── Excerpt provided
To withdraw funds, complete our Withdrawal
Instructions form under Account
Management. Customers may request
Normal, Early, Early with Exception, Disability, Death, and Excess
Contribution Distributions. Please choose the correct Distribution
type on Withdrawal Instructions form under Account Management. You will need to also specify the amount of withdrawal
and tax withholding instructions.
What
is an IRA Rollover?
A rollover requires a distribution from an IRA or qualified
plan, which is then rolled over into an IRA account within a
60 day period to complete the rollover transaction. While the
rules for rollovers and transfers differ, they accomplish similar
objectives. Both rollovers and transfers facilitate the tax-free
movement of IRA monies from one trustee or custodian to another.
One kind of IRA rollover involves moving monies from an existing IRA account to another IRA account, and another requires a distribution from a qualified pension, profit-sharing, or 403(b) Tax-Sheltered Annuity plan. In either case, you have 60 days in which to complete the rollover. One IRA rollover per 12 calendar months is permitted.
Can
I Rollover an existing IRA with another broker to IB?
Yes. A rollover takes place when the IRA funds are paid directly
to you and re-deposited (roll-over) into an IRA within 60 calendar
days of receipt. The 60-day period begins the day after you receive
the payment. A rollover transaction from an IRA may not occur
more than once during a 12-month period. This 12-month rule applies
to each separate IRA you own and is determined from the date
the IRA funds are received. (The 12-month limitation does not
apply if the funds are transferred directly from one financial
organization into another or if they are rolled over or directly
rolled over from a Qualified Plan into an IRA).
What
is a Direct Rollover?
A
direct rollover is a distribution from a qualified retirement
plan such as a pension, profit-sharing, Keogh (HR-10), or 403(b)
Tax-Sheltered Annuity program, which is sent on your behalf directly
to a new trustee/custodian. A direct IRA rollover can be accomplished
by asking the administrator of your qualified plan to make the
distribution directly to the new trustee/custodian. Only one
direct rollover from an IRA account to another IRA account is
permitted in any one-year period. Values
distributed from a qualified retirement plan, which are not
directly rolled over into an eligible qualified plan or IRA
are subject to a 20% federal withholding tax.
How
do I move my current employer-sponsored retirement plan to
an Interactive Brokers Rollover IRA?
Open an IB Rollover IRA and in the funding section a letter
will be created that informs your benefits administrator that
you would like to directly roll over your distribution into your
IB IRA account. You will have to sign a form authorizing the
move. Next, your employer will transfer your payout to your IB
IRA account, or they will provide you with a check made out to
IB. If the latter is the case, once you receive the check you
should deposit it immediately into your IB Rollover IRA. The
deposit must be within the time frame permitted under the Internal
Revenue Code.
What
is a Plan Sponsor?
A Plan Sponsor is an employer who sets up a qualified
retirement plan such as a 401(k) plan.
Is
There a Way to Avoid the 20% Withholding Tax on My Retirement
Plan Distribution?
────
── Information provided
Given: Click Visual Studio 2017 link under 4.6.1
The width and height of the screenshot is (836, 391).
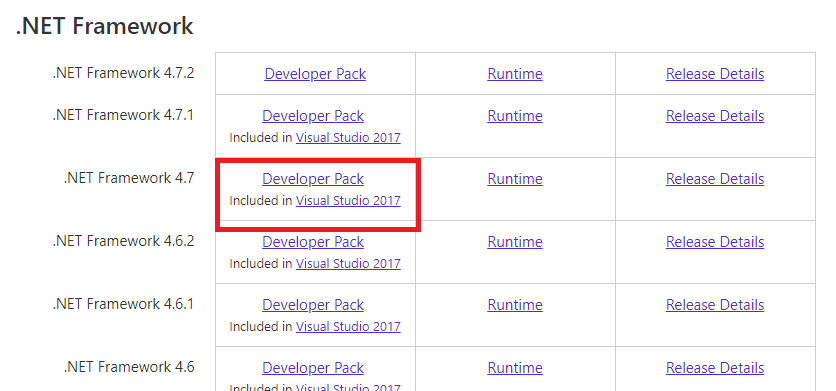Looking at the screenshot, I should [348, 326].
────
── Information provided
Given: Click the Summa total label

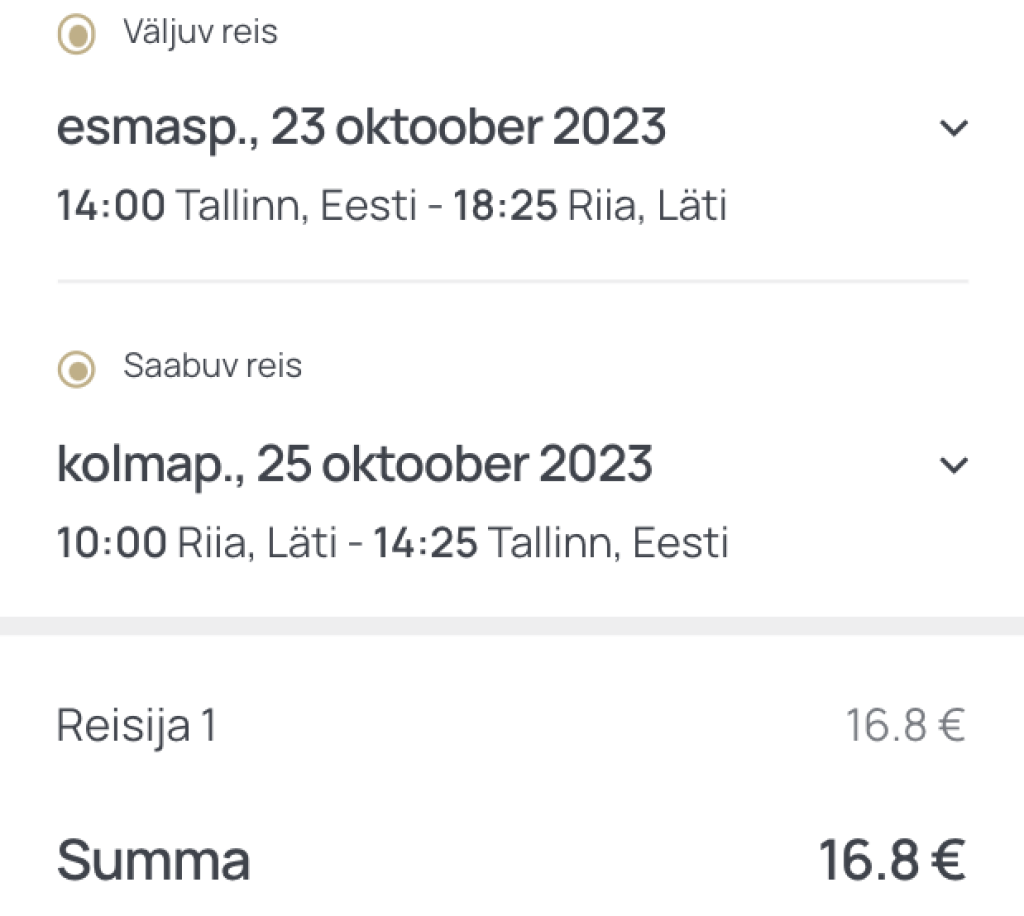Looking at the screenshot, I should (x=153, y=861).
────
Exercises to complete:
A. According to the IRA rollover excerpt, what federal withholding tax applies to values distributed from a qualified retirement plan that are not directly rolled over into an eligible qualified plan or IRA?
B. Decide whether each statement agrees with the IRA rollover excerpt. Answer yes or no for each, and quote the deciding words.
(i) The 60-day rollover period begins on the day the payment is received.
(ii) A Plan Sponsor is an employer who sets up a qualified retirement plan.
(iii) The 12-month limitation applies when funds are transferred directly from one financial organization into another.

Solved tasks:
A. A 20% federal withholding tax.

B.
(i) No. "The 60-day period begins the day after you receive the payment."
(ii) Yes. "A Plan Sponsor is an employer who sets up a qualified retirement plan such as a 401(k) plan."
(iii) No. "The 12-month limitation does not apply if the funds are transferred directly from one financial organization into another"